Some of the Righteous are still afraid to share their stories, Goldenberg explained. During the Soviet era, those who survived the Nazi occupation could be persecuted as potential collaborators.

A reception hosted by ACF 2U honoring Ukrainian Righteous among the Nations (courtesy ACF 2U)

When she started the 2U organization, Ukraine was a very different country, she said.

“It was a very peaceful place, we were very proud that it was so calm, it was so tolerant,” Goldenberg remembered. “In 2013 everything started, and we had refugees pretty soon.”

Her organization provided blankets, cigarettes, bed linens and t-shirts to Ukrainian soldiers fighting the Russians and their proxies, as well as assistance to internal refugees in Ukraine.

With the COVID-19 outbreak, the organization continued to serve all 2,300 of its clients.

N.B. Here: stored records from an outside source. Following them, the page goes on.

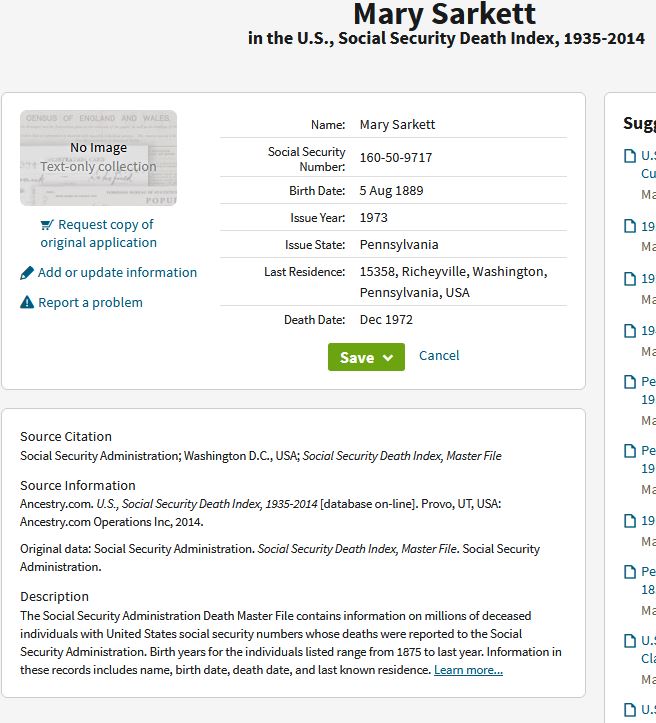
Task: Open the Learn more link in Description
Action: 468,670
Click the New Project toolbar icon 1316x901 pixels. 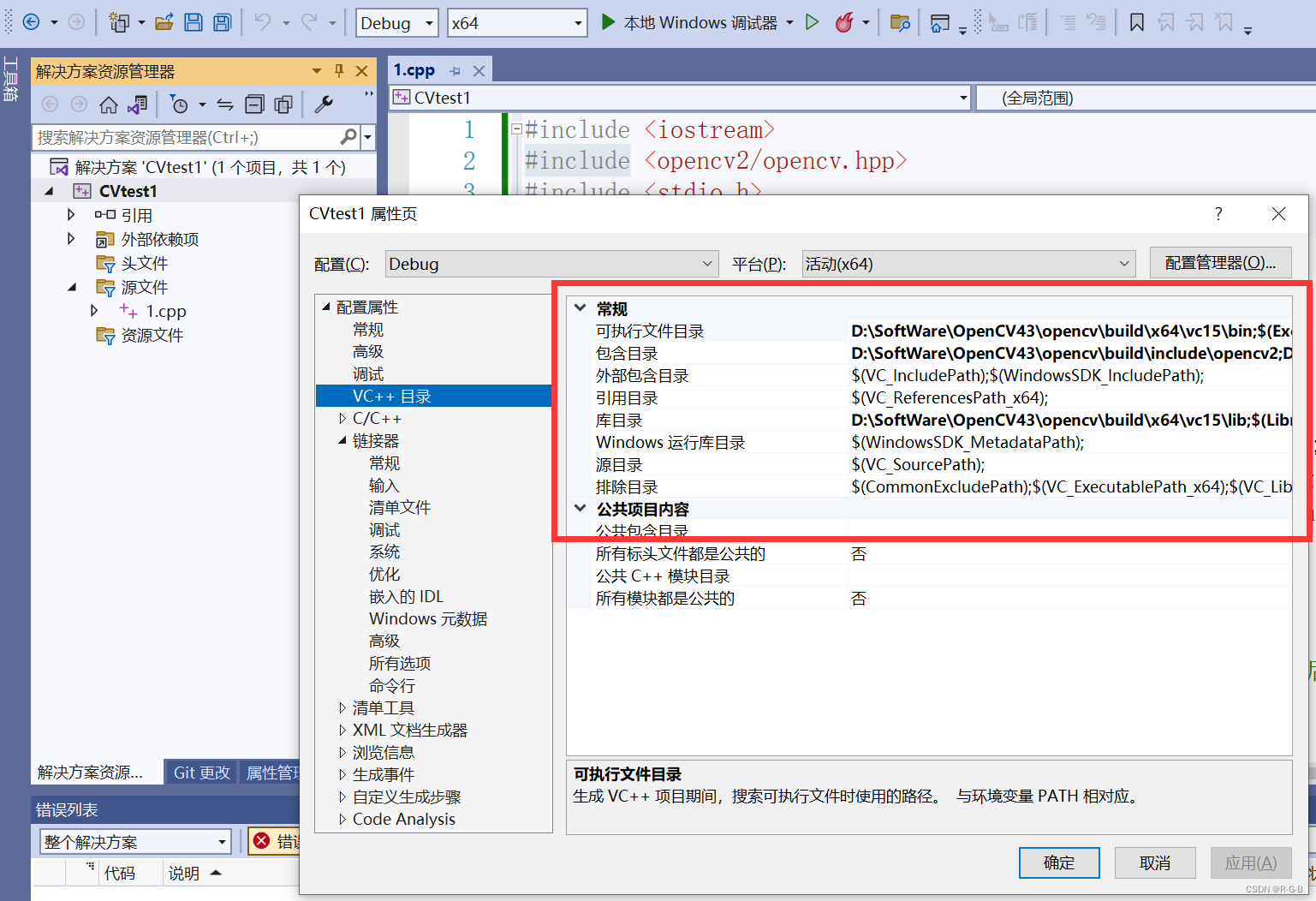[121, 22]
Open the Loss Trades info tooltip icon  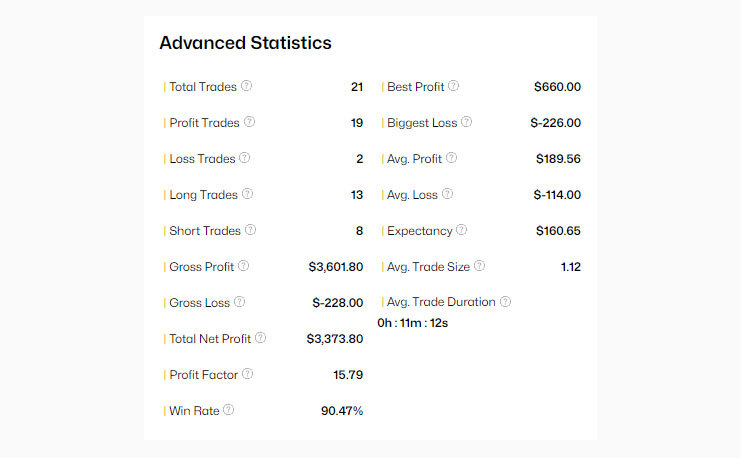245,158
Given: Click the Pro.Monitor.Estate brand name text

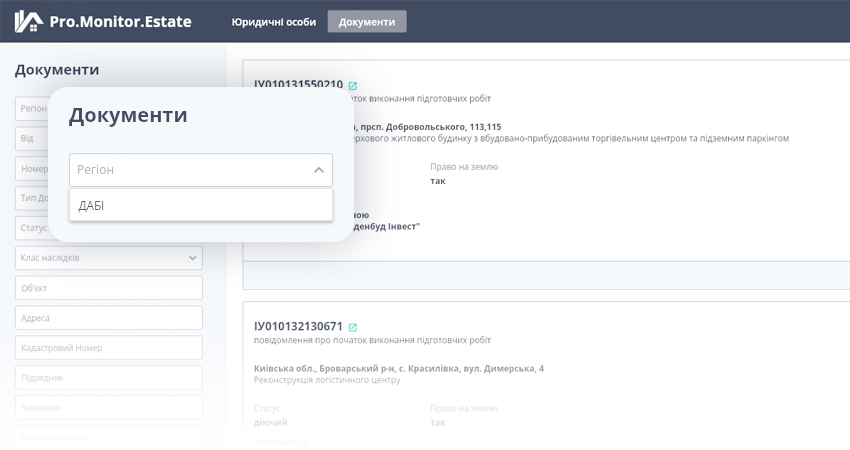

ACF 2U launched a psychological hotline and provided medical supplies and personal protective equipment to Ukrainian hospitals.

She has no intentions of leaving, though her relatives in Israel are trying to convince her otherwise. Her aunt in Netanya, who grew up in Lithuania, woke her up with a phone call last Sunday morning.

Following the September 1941 massacre of more than 33,000 Jews at Babyn Yar outside Kiev, the German killers and local Ukrainians ‘clean up’ the ravine and gather victims’ belongings (Public domain)

“What are you doing?” her aunt yelled through the phone. “I still remember the  Russians entering Vilna, you must fly tonight!”

Like many Russian-speaking Jews in Israel, her relatives watch Russian TV and adopt Moscow’s narrative, lamented Goldenberg.

“We are not able to cope with propaganda,” she said. “I speak to my friends and family in Israel, and they are all under Russian influence unfortunately.”

She calls herself a peaceful person, and hopes war with Russia can be avoided.

“I don’t want people to be killed,” she stressed, “but people are being murdered in the eastern part of the country already.”